Hi HN, today we're launching Open Sandbox, an open-source, self-hostable Linux sandbox written in Rust. It runs commands in isolated environments using process level sandboxing rather than micro VMs.

AI agents and LLMs generate code, but you can't just exec() untrusted code on your machine. You need a sandbox, an isolated environment where that code runs without access to your hostsystem/data.

The idea came from a conversation between my co-founders and me about slow startup times in Firecracker/micro-VM-based sandboxes. He mentioned that during his PhD in the UK, he'd used process-level sandboxes in competitive programming, and they were fast. That sent us down a rabbit hole.

We looked at existing implementations of sandboxes with process level isolation like Isolate, Minijail, nsjail and found that process-level sandboxes have very low resource overhead and surprisingly fast startup times.

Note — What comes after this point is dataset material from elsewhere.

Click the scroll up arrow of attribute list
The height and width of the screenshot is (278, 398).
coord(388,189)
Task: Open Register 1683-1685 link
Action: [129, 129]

So we built our own in Rust.

How this compares to E2B, Modal etc? Those are great products, but they're hosted services built on micro-VMs or containers. You send your workloads to their infrastructure and pay per usage.

Open Sandbox is different in three ways:

1. Self-hosted and open source. Your code never leaves your machines. (although, yes, e2b is open source but it is far from easy to self-host)

2. Process-level isolation instead of VMs. This means ~100ms startup and very low resource overhead per sandbox, vs the micro-VM approaches.

3. The trade-off is weaker isolation. A kernel exploit could escape the sandbox.

We also ran some benchmarks vs E2B: Open Sandbox was 2x faster at sandbox creation, faster at Git Clone, and also had 6x concurrency. E2B was faster on command execution. More details in the README of the repo with exact numbers.

This is incredibly early - curious on feedback!

Summary
OpenSandbox is an open-source platform that provides a secure and isolated environment for running untrusted code. It aims to enable safe experimentation and testing of potentially malicious programs without compromising the host system.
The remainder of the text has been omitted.